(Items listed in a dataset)
------------------------------------------------------------

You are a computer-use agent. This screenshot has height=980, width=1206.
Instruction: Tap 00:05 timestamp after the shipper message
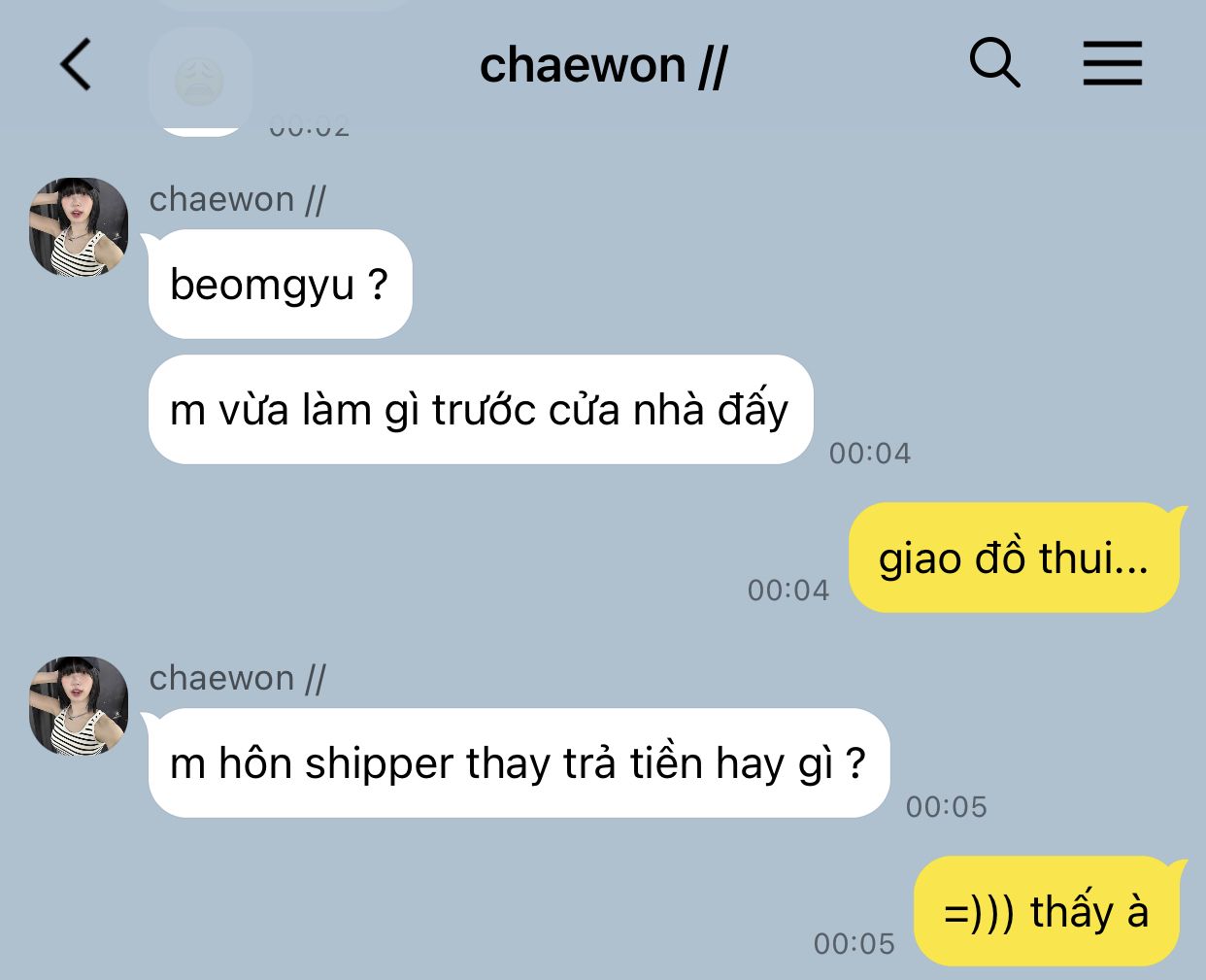(x=947, y=807)
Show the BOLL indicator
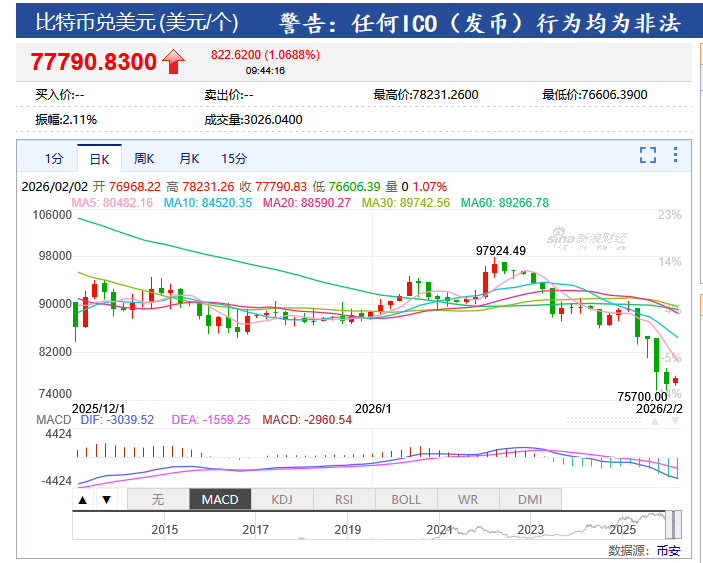The image size is (703, 563). (406, 499)
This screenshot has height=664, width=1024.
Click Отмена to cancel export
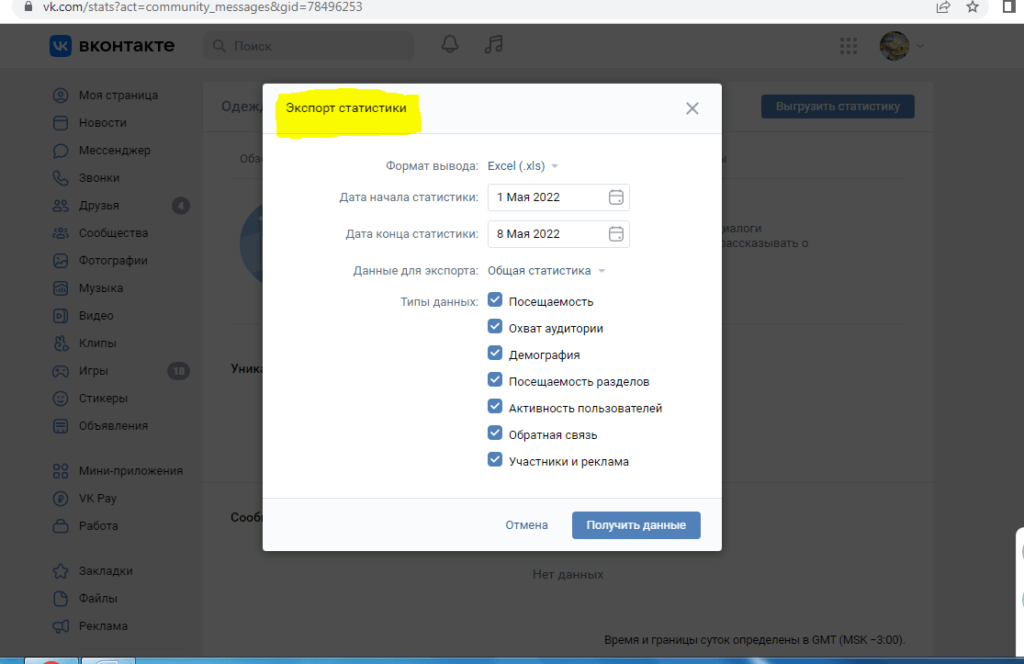(x=526, y=525)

------------------------------------------------------------

* _ASSIGNED TASK_:
Every record above must be given again exactly; drop the pictures.

* _RESULT OF THE TASK_:
You are a computer-use agent. This screenshot has height=980, width=1206.
Instruction: Tap 00:05 timestamp after the shipper message
(x=947, y=807)
Show the BOLL indicator
The image size is (703, 563). (406, 499)
This screenshot has height=664, width=1024.
Click Отмена to cancel export
(x=526, y=525)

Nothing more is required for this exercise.